■ **TASK DESCRIPTION**
If a line below contains "target", count it; then state how many such lines there are, and nothing else.

■ **RECORDS FOR THIS TASK**
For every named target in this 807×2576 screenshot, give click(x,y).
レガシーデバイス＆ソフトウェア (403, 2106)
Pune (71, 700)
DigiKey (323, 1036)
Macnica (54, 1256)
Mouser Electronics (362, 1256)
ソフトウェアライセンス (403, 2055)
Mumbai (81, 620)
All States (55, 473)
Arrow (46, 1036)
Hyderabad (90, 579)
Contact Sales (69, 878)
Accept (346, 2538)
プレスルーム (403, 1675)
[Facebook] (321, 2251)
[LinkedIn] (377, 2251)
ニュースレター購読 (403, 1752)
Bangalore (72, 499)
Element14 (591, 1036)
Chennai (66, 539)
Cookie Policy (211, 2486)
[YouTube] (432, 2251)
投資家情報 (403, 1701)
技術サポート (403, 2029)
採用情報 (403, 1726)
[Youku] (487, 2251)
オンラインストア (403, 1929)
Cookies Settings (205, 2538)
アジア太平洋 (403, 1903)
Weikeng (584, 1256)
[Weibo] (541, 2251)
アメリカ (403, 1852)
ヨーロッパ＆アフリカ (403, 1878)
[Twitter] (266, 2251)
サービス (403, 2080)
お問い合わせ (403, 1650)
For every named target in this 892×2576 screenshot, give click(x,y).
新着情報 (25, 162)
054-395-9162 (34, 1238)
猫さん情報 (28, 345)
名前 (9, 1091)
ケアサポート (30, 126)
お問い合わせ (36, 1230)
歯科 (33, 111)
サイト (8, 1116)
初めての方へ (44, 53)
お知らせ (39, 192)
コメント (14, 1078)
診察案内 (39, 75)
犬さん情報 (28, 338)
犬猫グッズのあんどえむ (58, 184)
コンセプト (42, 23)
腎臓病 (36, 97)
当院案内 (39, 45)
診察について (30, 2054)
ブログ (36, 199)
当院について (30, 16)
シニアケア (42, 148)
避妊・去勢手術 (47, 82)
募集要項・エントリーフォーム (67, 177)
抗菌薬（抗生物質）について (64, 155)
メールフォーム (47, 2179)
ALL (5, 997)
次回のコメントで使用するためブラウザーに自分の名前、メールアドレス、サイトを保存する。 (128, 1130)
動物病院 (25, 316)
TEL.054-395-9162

■ **SOLVED EXERCISE**
2